So I had high hopes of entering this essay contest that's in the magazine "Real Simple" (awesome mag by the way) and bringing home the grand prize. The topic for the essay? "When did you first realize that you had become a grown-up?" Now as soon as I read about this I immediately started thinking about all the different times that I could write about. You know, all the cliched times I "realized" I was finally an adult. More or less it would have been me writing a bunch of crap that some frou-frou lady who edits a magazine section would be enchanted by and publish and give me $3000 and send me off to New York city for 2 nights.

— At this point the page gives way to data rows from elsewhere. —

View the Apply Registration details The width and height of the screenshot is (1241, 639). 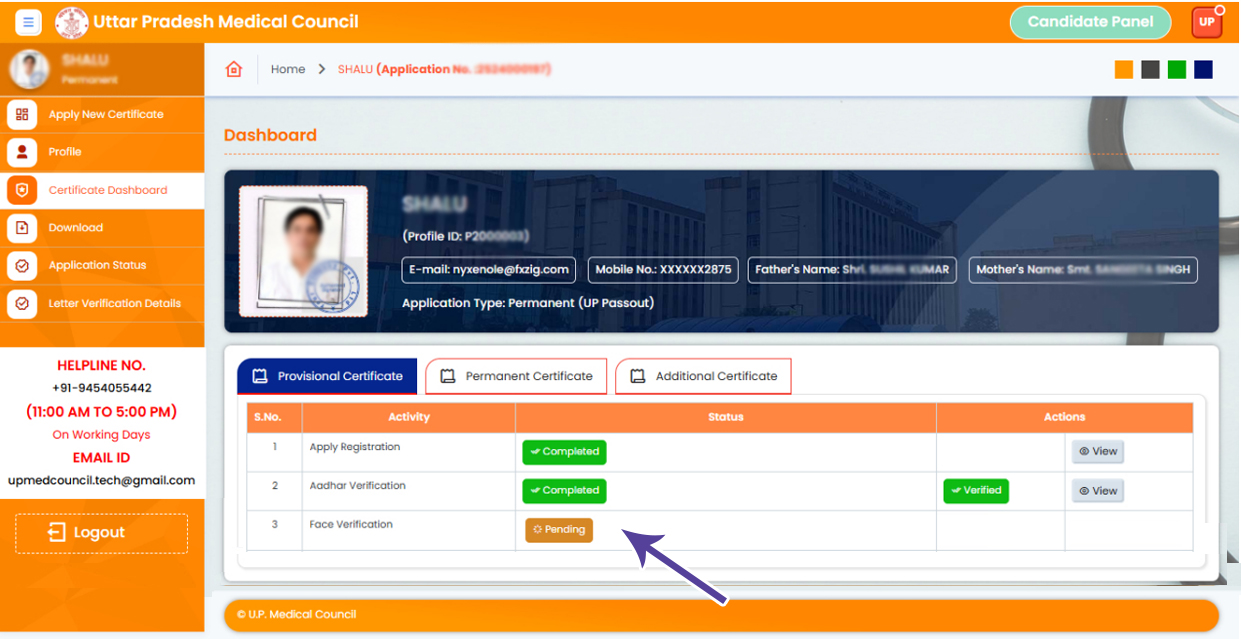point(1097,452)
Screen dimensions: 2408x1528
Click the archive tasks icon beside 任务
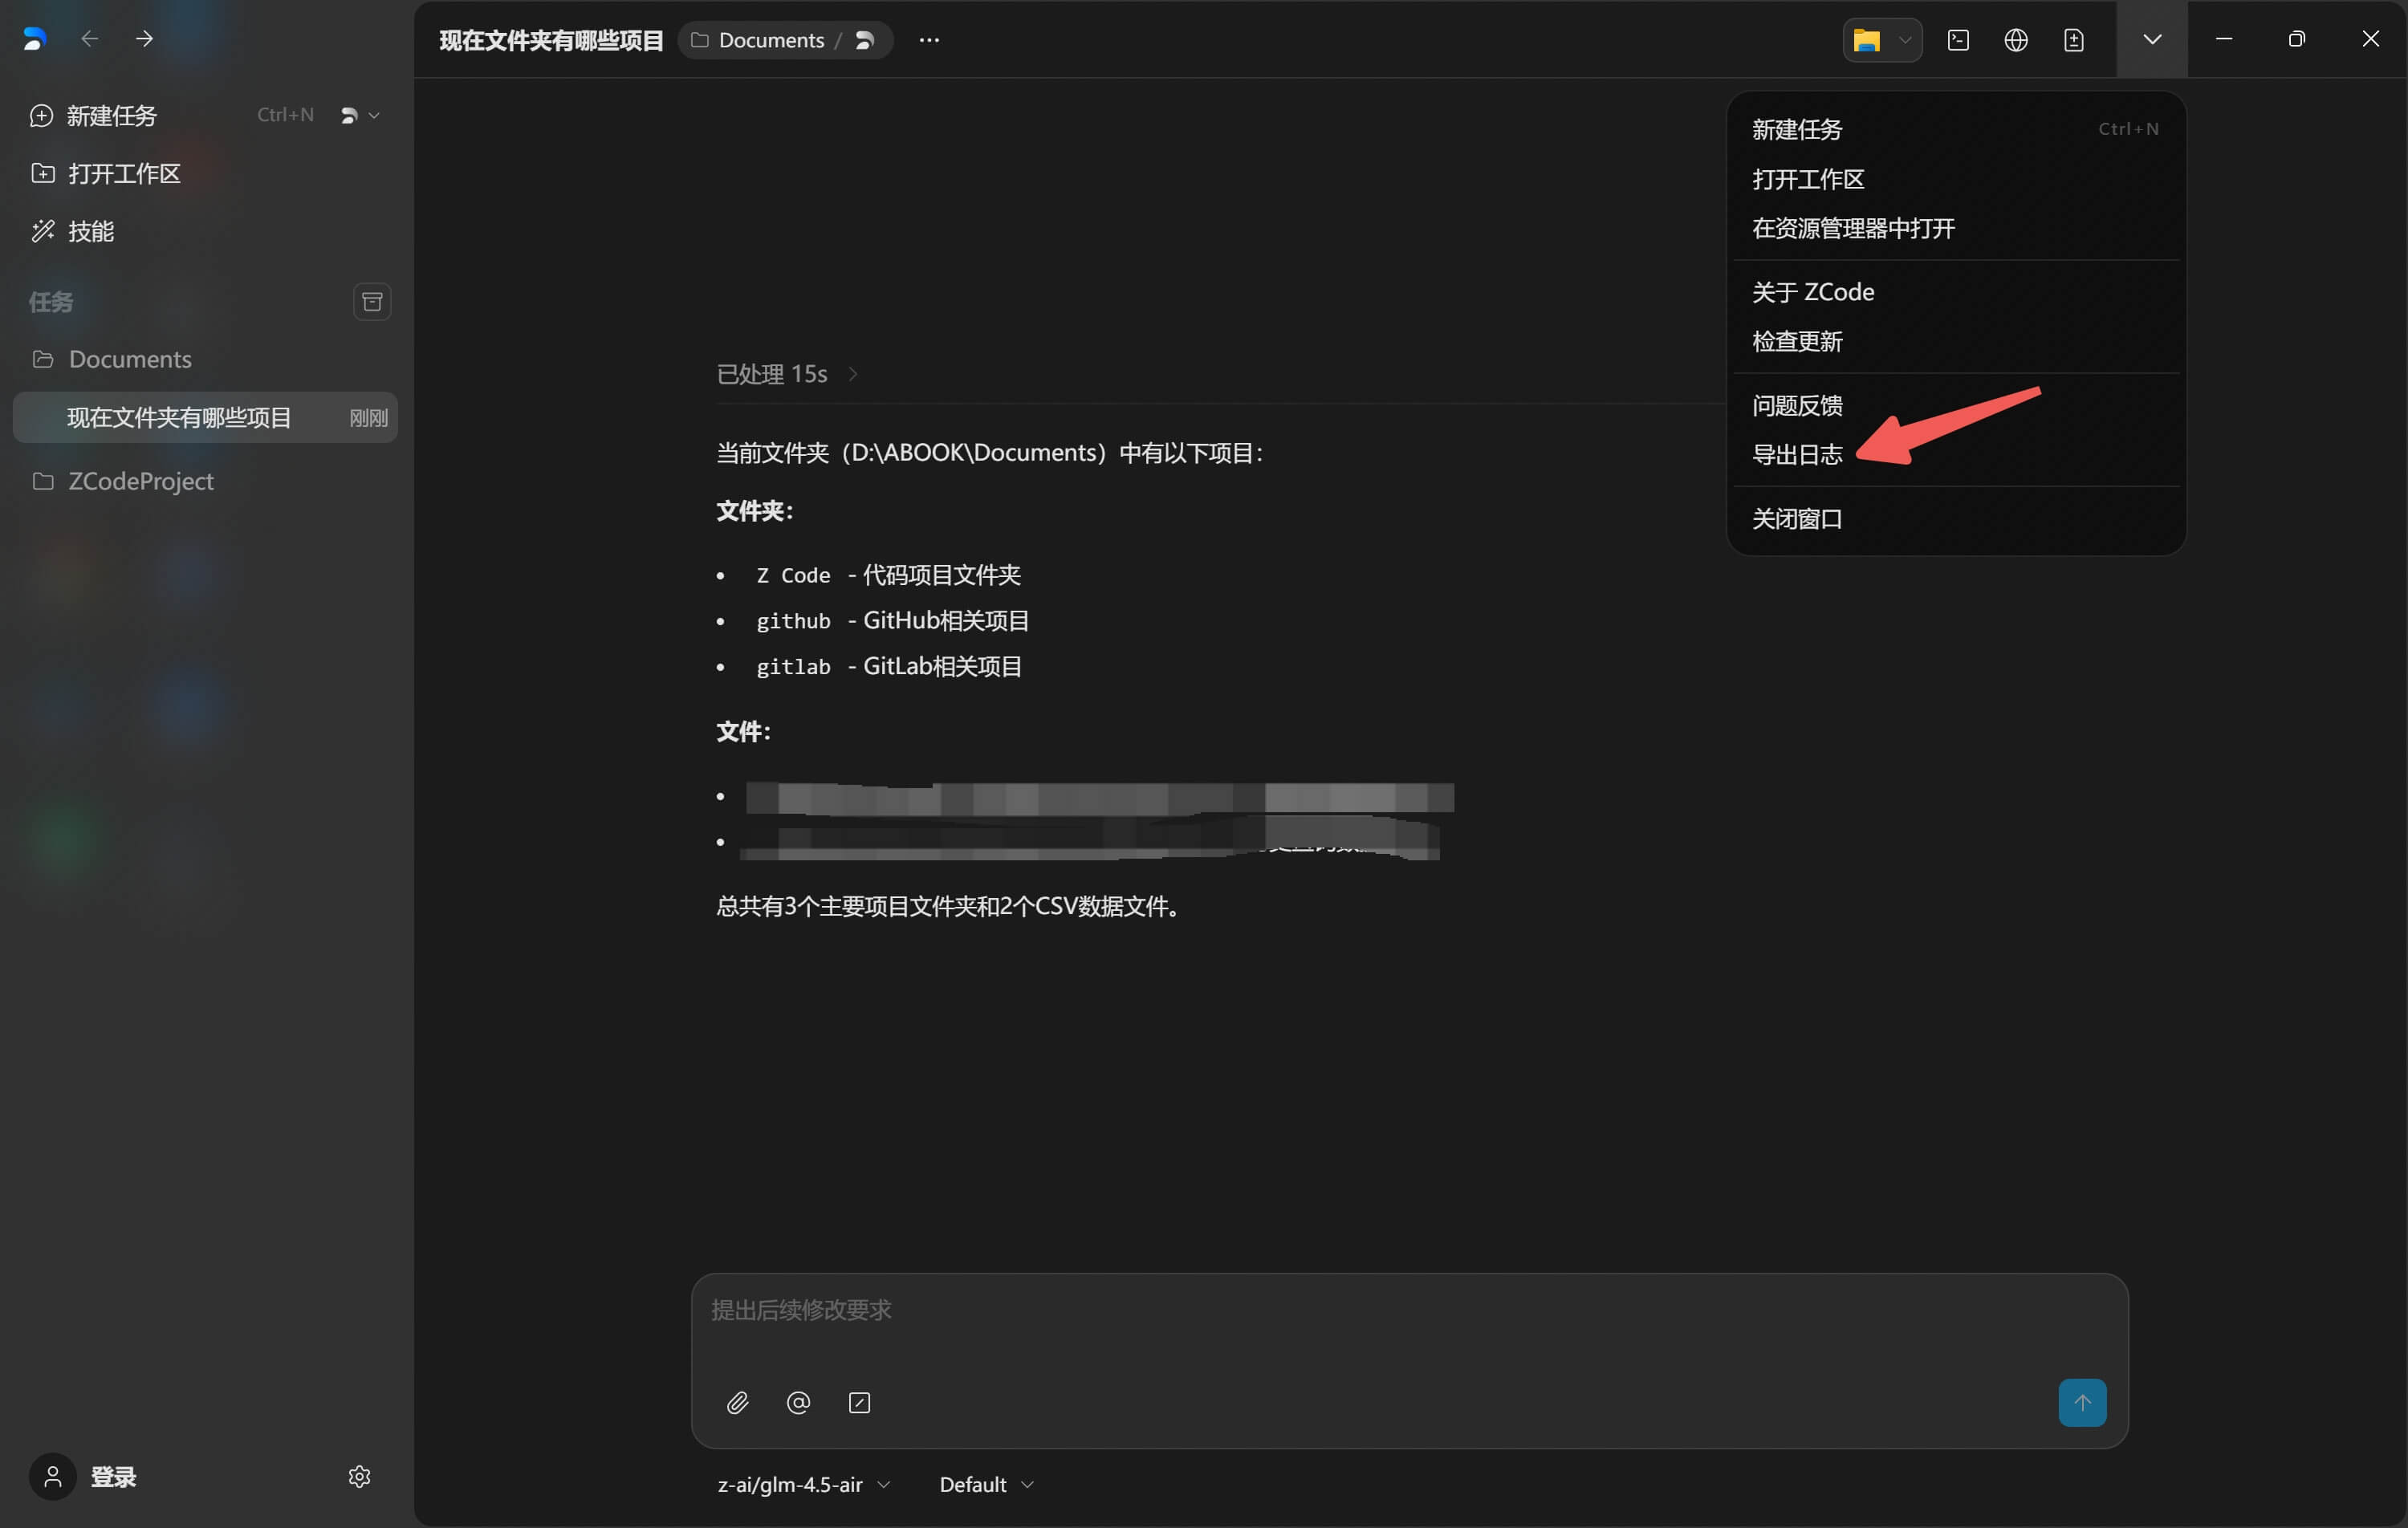point(372,302)
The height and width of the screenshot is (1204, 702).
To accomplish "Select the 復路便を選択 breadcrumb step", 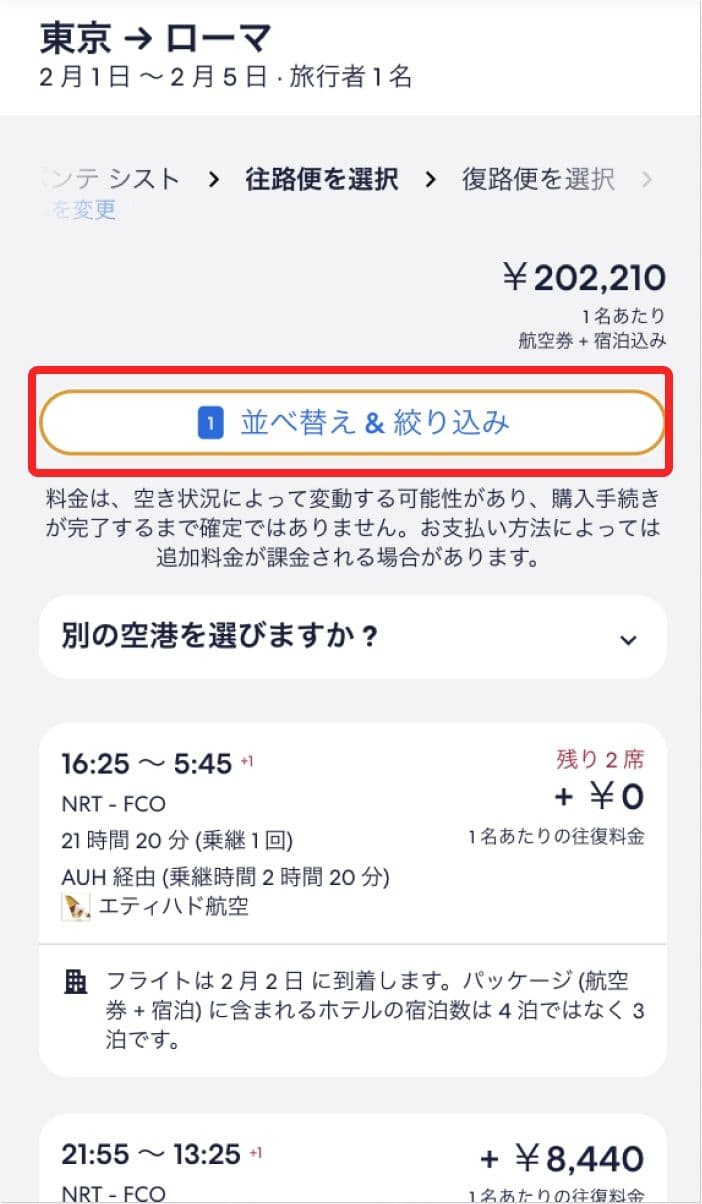I will pos(537,179).
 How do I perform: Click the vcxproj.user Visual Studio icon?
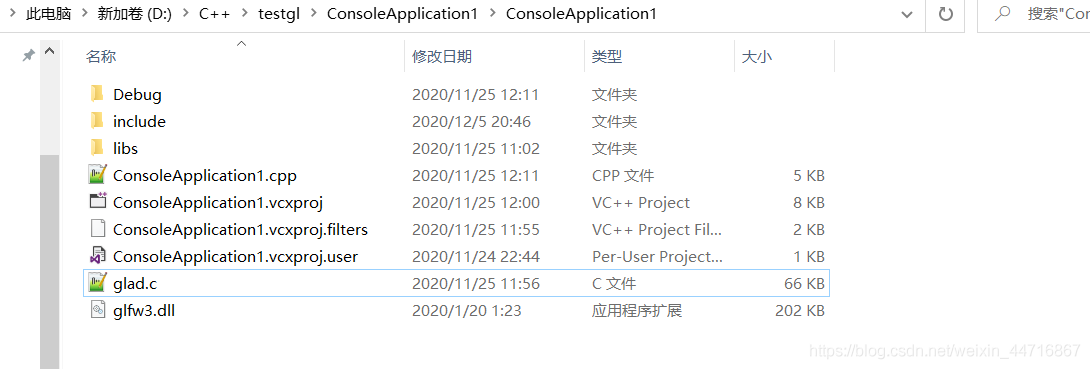(97, 256)
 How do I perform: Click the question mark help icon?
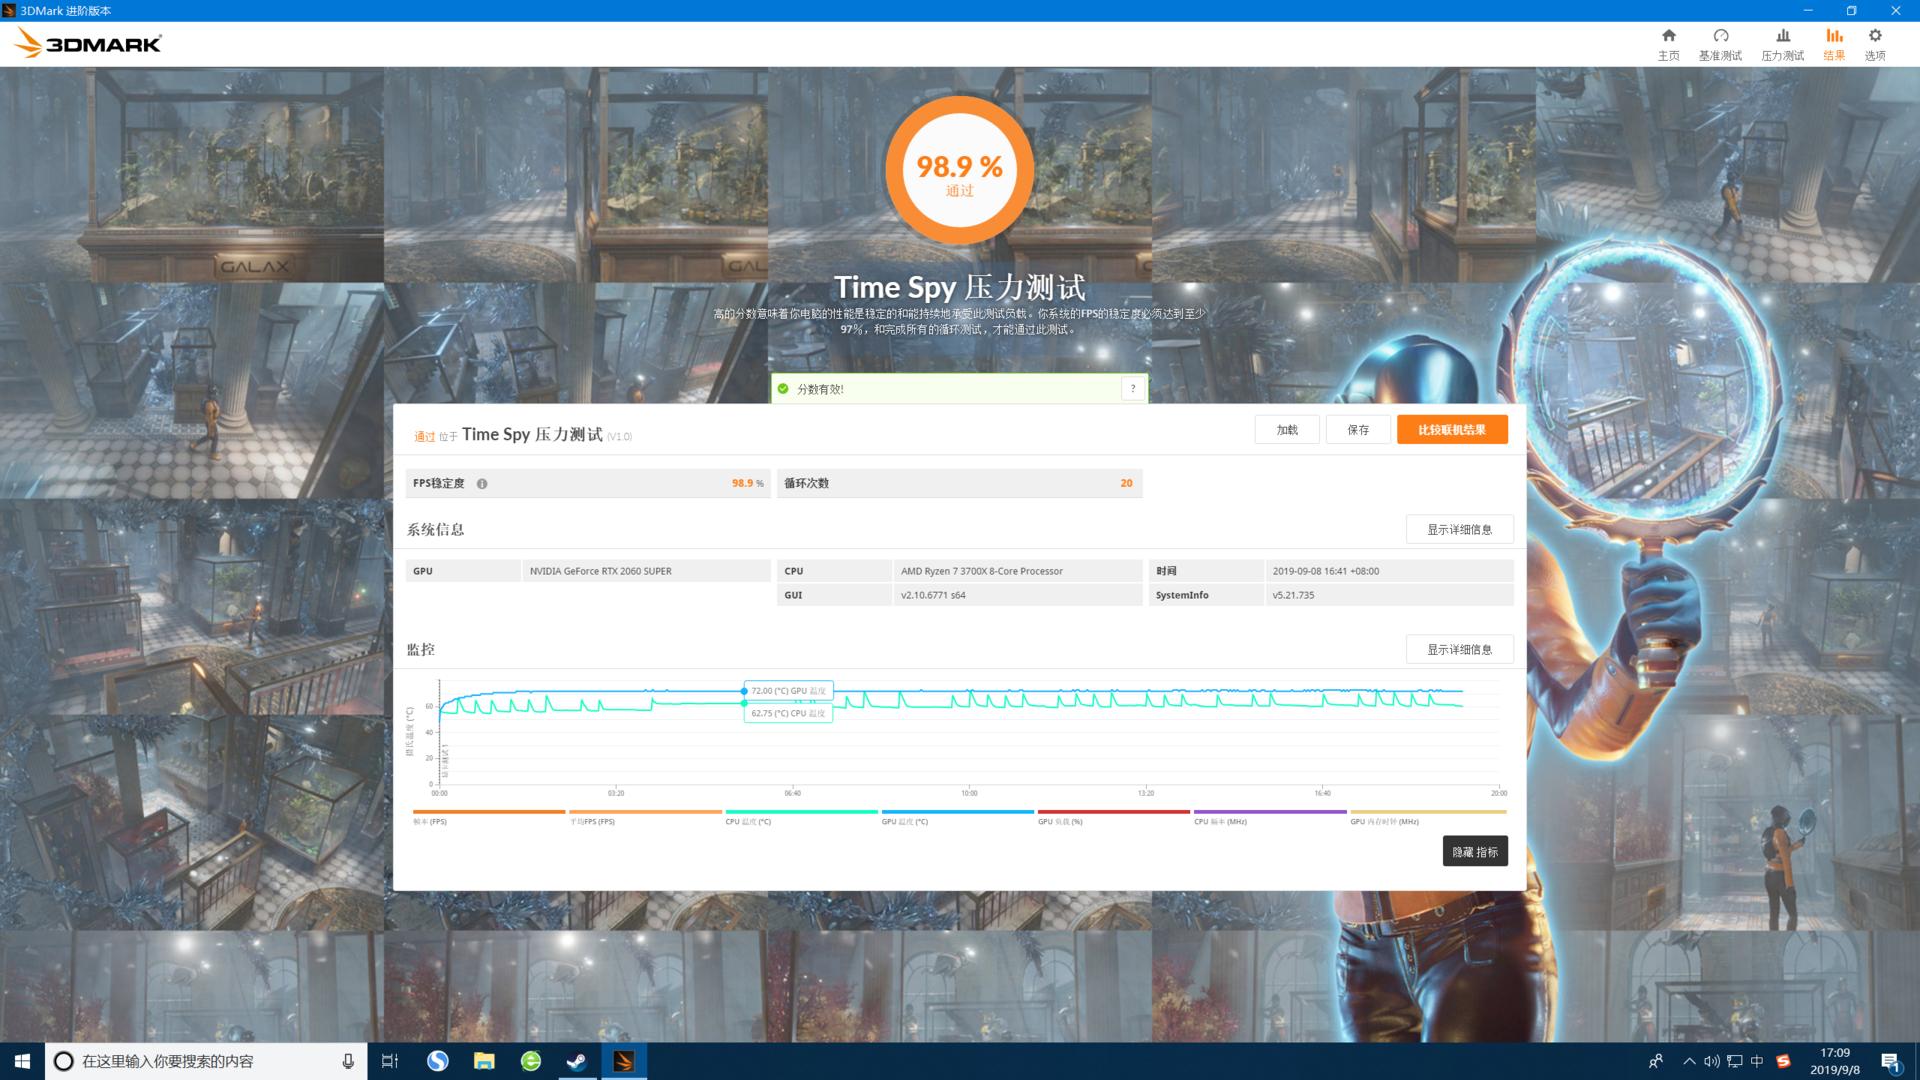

But believe it or not this was not as simplet as it sounds. I started working on this little project immediately after reading about it in my August issue nestled in between the All-Bran ad and some boring piece by some lady (a creative writing professor at a college in Portland, no less) who is searching for a quiet place to work but discovers that quiet isn't even what she wants. Can you say pointless? Yep, and BORING too! I mean, come on. I can't believe they actualy pulished that mess in there. I expect way better from Real Simple. People don't want to read about crap like that. People want to read about innocent 19 year old girls getting knocked up by the ass-hole of their dreams and life as they know it ends forever. They want to read about the perceived struggles of a single moms getting themselves through college after leaving the aforementioned ass-hole. People want to read about trials, tribulations, heartbreak, and tradgedy...and then they want to hear heroic stories of the people who pick themselves up and dust off and go on to discover Viagra or cure cancer. I could have easily written about all of these things IF they were actually true.
My problem with this whole essay contest is that I honestly cannot pinpoint a time in my life when I said "Self, you are now a grown-up. Congratulations." This only leads me to the conclusion that I am, in fact, not a grown-up yet. I guess to the untrained eye of the outsider I might actually appear to be a grown-up. I have a 6 year old daughter (who is absolutely wonderful if I do say so myself), a decently good career (even on days when I leave and have to either drink massive amounts of alcohol when I get home or go straight to bed), a nice house, and a great husband (I've been told by many that he's nice to look at and I'll have to agree). So outwardly I really do look like a grown-up but I just don't feel like one inside.
Since the essay is actually due today I guess that my big debut in Real Simple isn't going to happen. I'll be keeping an eye on those contests though because I'm sure sooner or later they'll come up with something that is all for me.